I went into EMS liking people.  This job made me develop a new perception.


----------



## Medic2409 (Apr 5, 2011)

I can't see a lot of new EMS'ers being misanthropes.  Most of the ones I went to school with liked people and wanted to help.

Now, though, well, I still like most peop....err....some peo.....errr.........hmmmm.........


----------



## steveshurtleff (Apr 6, 2011)

Medic2409 said:


> I can't see a lot of new EMS'ers being misanthropes.  Most of the ones I went to school with liked people and wanted to help.
> 
> Now, though, well, I still like most peop....err....some peo.....errr.........hmmmm.........



As new EMS students go, I'm older than most and have already been through a career in IT, so maybe it's just a matter of exposure.  However, some of my classmates are also already less than fond of humans.  We got into a discussion about it during a study session and started calling ourselves "non-discriminating racists", LOL


----------



## usalsfyre (Apr 6, 2011)

I'm not sure it's possible to work in any acute care setting and not lose some of your faith in humanity.


----------



## firetender (Apr 7, 2011)

*I plead Guilty!*

According to Wikipedia:



> *Misanthropy is generalized dislike, distrust, disgust, contempt or hatred of the human species or human nature.*



,,,but I learned this in Catholic grammar school where, beside being routinely beaten by nuns, I spent a chunk of my life "ducking and covering" in anticipation of a nuclear attack on Brooklyn, close enough to Ground Zero's Manhattan to not matter.
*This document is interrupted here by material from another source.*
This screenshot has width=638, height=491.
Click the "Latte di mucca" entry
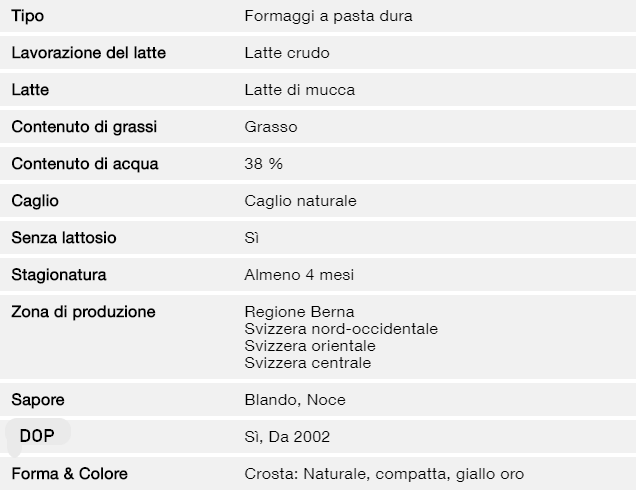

I've had a generalized all of the above of human nature through my whole life. Sorry to say, there's just a lot of stuff about us that's nuts!
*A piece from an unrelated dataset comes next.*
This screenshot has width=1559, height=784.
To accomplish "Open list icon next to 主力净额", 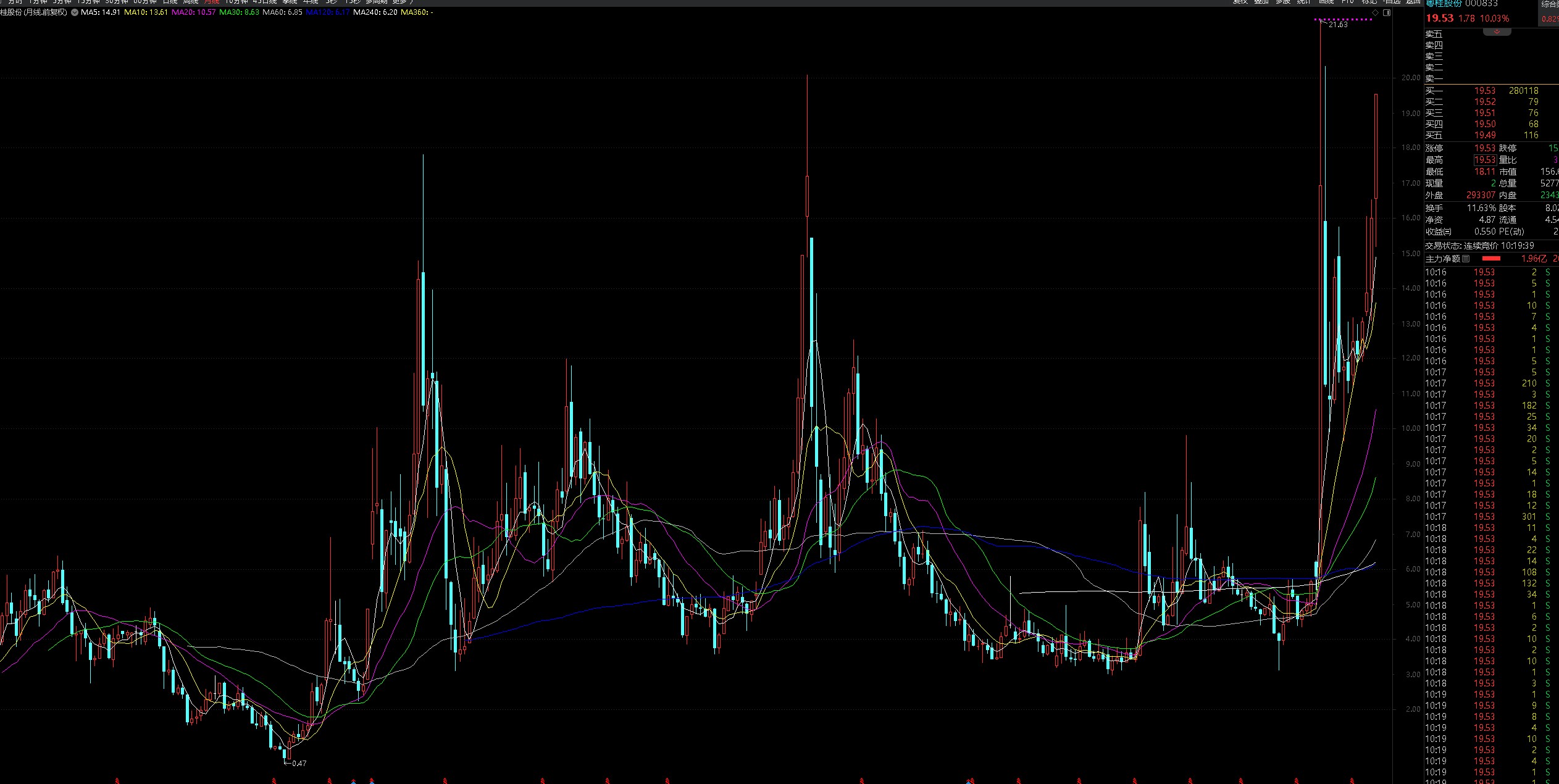I will tap(1466, 259).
EMS didn't make it any better, but you know what? It sure helped me see how I carried some of the worst traits of the very human beings I despised!

How often do we forget that we ARE human nature and as capable of doing anything as anyone else -- given the right circumstances? The adage that we hate most in others what we see in ourselves applies here. If you think for a second you're immune, you really haven't seen too much of the truth.
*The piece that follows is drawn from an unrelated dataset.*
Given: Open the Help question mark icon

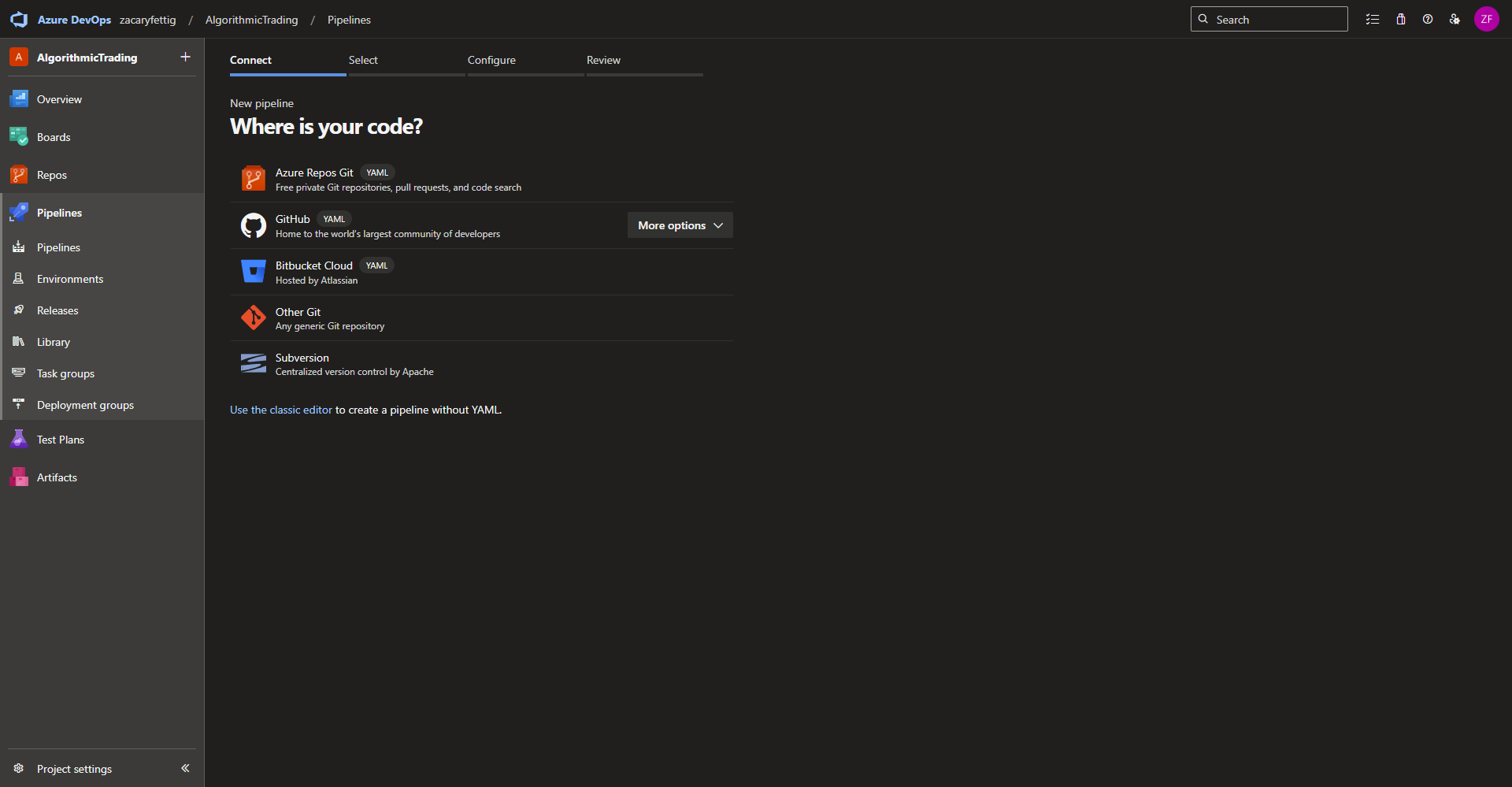Looking at the screenshot, I should (1428, 20).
I've come to the conclusion that we are a sick species in need of major healing; especially of the misanthropy that most of us who've been around the block a few times often act out.

EMS not only makes it somewhat easier to become misanthropic, but it provides opportunities to act it out in the privacy of the back of the ambulance.

Sometimes, the hardest part of the job is -- for the well-being of your patients -- to have to continually and consciously choose AGAINST misanthropy.


----------



## Sasha (Apr 7, 2011)

usafmedic45 said:


> I went into EMS liking people.  This job made me develop a new perception.



Thats so sad.


----------



## Handsome Robb (Apr 7, 2011)

I don't mind people. I like to think of myself as a pretty friendly human being, but there are definitely people out there I have run into before that I wonder how or why they can be as rude or inconsiderate as they are. However, as the Jackson 5 said, 'One bad apple, don't spoil the whole bunch...'


----------



## EMTBHillbilly (Apr 11, 2011)

Why would a misanthrope go into EMS?  Makes no sense unless you want to brutalize, torture or taunt people in the back of the truck.
I love that I am helping people get though their crisis, whatever it may be or no matter how trivial it may appear to me.


----------



## mycrofft (Apr 12, 2011)

*Practicing medical arts is contestibly a form of sadism.*

A "good run" is one where someone was jacked up, and if the night is "too slow" we feel cheated. Especially when we are young and invulnerable.
Too deep to wade into. We get the opportunity to see people at their worst and their finest, and it's the bad ones we remember..


----------



## usafmedic45 (Apr 12, 2011)

> Why would a misanthrope go into EMS? Makes no sense unless you want to brutalize, torture or taunt people in the back of the truck



Give it a few years and you'll understand why that judgment is beyond retarded....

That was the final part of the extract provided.